Егор Трезубцев, собиратель смыслов
И состояний разных коллекционер,
Решив загадку коромысла,
Забрался в старый шифоньер,
Чтоб подружиться с темнотой углов
И с пустотою их немедля обвенчаться.
Давно уж не использовал он слов:
Не ведал проку с кем-то и о чем-то изъясняться.
А что касается «загадки коромысла»
(Трезубцев окрестил её «энигмой кривизны») -
Он совершенство видел в иррациональных числах
И знал: прямое ложно, а простые цифры не нужны.
В шкафу он встретил птицу белую
С огромными картонными крылами.
Была она умелицей закоренелою
Мертвецкий штиль немедля обращать в цунами.
Смотрели они молча друг на друга
Минуты две.
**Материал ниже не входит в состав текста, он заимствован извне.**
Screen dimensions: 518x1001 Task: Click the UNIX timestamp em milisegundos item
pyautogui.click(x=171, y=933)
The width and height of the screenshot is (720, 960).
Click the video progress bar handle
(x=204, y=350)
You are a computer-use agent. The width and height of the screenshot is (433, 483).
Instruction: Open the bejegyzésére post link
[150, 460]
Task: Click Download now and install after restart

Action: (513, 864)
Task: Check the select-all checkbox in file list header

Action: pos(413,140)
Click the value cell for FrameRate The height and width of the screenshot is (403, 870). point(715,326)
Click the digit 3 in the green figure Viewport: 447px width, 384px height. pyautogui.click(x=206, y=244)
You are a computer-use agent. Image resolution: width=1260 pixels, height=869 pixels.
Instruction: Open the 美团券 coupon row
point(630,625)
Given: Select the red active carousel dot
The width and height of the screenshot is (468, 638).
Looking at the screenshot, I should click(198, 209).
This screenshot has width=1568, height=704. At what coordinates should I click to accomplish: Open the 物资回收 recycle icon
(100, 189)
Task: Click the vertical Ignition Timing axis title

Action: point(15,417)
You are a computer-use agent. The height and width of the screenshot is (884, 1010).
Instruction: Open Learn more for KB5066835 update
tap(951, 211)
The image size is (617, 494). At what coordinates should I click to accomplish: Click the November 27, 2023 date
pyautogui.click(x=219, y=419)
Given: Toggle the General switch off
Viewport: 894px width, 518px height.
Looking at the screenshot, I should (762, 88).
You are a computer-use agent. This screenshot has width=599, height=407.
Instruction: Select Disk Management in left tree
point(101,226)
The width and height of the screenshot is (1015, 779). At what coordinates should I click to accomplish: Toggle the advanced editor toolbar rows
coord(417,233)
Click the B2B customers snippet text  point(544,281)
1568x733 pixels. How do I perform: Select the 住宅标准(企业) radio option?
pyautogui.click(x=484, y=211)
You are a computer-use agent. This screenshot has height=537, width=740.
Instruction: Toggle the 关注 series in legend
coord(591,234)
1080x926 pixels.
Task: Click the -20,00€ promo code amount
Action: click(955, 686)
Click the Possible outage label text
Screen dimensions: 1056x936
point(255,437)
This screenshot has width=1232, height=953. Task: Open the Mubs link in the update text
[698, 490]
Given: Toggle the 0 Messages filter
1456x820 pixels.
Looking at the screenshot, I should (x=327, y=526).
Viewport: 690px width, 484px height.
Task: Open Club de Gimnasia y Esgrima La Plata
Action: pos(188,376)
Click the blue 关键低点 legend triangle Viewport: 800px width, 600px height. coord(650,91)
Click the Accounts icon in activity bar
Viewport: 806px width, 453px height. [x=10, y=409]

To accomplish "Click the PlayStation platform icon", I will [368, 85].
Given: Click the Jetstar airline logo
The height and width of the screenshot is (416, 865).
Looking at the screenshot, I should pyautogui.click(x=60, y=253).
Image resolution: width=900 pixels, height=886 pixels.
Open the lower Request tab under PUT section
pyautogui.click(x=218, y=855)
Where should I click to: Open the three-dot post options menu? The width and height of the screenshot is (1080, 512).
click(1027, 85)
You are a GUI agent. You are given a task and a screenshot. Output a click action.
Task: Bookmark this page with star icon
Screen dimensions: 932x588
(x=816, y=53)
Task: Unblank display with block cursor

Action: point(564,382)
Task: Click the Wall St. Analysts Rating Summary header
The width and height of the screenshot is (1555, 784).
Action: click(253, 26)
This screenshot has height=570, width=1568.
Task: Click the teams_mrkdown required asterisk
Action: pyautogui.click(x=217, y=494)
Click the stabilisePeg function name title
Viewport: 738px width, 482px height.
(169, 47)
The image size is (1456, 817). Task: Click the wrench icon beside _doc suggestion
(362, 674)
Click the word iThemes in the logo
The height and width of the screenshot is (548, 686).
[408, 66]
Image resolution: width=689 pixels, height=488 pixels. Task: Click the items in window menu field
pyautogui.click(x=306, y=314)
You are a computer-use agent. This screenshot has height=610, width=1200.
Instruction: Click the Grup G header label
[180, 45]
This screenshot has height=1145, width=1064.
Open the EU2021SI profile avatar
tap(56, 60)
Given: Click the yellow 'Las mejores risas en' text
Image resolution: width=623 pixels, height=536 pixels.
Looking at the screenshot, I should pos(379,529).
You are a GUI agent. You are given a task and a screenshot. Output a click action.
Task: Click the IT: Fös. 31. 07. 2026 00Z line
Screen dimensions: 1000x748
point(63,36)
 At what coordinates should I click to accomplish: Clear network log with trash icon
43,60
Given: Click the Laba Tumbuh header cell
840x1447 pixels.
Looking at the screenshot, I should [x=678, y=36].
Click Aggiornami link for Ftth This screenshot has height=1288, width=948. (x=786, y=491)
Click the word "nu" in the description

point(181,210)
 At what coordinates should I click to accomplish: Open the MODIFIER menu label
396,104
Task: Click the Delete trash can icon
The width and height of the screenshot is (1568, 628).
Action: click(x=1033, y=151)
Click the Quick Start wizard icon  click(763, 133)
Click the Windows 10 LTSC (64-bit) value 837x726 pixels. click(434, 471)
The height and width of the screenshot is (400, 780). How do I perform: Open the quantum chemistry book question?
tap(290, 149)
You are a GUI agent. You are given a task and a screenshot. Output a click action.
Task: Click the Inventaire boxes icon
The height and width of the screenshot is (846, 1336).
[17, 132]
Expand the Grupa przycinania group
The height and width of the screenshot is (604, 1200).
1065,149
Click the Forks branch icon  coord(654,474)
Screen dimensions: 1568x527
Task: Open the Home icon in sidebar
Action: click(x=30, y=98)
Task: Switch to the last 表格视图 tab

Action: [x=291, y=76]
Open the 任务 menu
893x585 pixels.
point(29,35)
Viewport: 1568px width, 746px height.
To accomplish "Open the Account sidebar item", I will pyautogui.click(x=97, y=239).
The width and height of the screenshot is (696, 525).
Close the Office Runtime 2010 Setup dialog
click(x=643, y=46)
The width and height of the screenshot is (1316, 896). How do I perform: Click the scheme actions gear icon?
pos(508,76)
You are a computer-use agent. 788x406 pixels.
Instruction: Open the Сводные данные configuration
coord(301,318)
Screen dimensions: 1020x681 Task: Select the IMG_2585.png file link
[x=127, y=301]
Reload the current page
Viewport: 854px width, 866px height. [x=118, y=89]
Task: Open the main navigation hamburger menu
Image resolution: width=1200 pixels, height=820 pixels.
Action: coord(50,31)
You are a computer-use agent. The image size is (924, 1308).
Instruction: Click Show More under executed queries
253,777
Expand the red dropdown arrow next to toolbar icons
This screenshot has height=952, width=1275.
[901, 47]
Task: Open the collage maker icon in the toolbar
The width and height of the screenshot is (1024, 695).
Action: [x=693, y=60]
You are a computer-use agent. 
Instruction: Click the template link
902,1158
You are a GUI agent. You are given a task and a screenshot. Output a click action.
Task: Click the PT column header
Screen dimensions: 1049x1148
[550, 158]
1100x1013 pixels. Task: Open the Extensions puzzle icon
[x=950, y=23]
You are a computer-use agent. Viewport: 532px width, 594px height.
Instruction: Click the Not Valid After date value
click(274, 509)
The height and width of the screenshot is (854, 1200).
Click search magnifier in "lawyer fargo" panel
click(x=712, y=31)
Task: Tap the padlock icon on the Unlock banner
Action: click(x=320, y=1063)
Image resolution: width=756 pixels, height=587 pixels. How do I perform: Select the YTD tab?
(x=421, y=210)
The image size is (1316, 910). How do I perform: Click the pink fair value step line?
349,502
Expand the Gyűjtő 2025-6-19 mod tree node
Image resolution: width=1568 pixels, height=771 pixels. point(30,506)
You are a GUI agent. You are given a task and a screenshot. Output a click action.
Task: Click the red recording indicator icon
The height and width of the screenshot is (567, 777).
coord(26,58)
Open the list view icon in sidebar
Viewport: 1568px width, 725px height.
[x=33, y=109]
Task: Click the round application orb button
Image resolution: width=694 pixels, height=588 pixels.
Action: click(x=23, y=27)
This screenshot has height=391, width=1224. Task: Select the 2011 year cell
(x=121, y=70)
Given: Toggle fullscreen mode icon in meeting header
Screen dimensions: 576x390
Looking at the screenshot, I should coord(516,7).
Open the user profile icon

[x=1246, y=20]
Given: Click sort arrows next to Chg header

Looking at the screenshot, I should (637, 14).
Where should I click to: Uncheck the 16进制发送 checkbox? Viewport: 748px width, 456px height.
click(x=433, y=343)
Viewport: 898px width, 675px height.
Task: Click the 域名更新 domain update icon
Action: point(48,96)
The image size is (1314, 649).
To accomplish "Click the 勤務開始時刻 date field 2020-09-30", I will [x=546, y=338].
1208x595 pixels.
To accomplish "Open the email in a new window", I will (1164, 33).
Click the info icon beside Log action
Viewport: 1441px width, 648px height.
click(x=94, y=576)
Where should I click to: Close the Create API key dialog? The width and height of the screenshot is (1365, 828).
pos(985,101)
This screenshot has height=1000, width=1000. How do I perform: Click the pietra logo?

А, может статься, целое столетие,
Не чуя в этом странного недуга,
Глотая в темноте немые междометия.
Недуг тот называется «любовью»,
Что пеной покрывает брег рассудка,
Стремительно приводит к половодью,
Вручает сердцу цепь и будку,
Которая – по крышу под водой.
Но пей её, не пей – и не напьешься,
А станешь менестрелем с звонкою дудой,
И от её же звуков вскорости свихнешься.
Начнешь страшиться тени Джесси Хомза
И вечно быть с самим собой на страже,
И лазать в дымоходную трубу,
И проверять – бела ли сажа.
Трезубцев знал об этой химии простой.
Но птицею картонной вмиг увлекся
И запустил химер в свой череп на постой.
И на макушке у него вдруг распустились лилии и флоксы.
Так наступает неминуемо весна, сдирая с лиц усталых маски.
Так действует «энигма кривизны»,
Стирая серые тона и вовлекая мир в безумный танец ярких красок.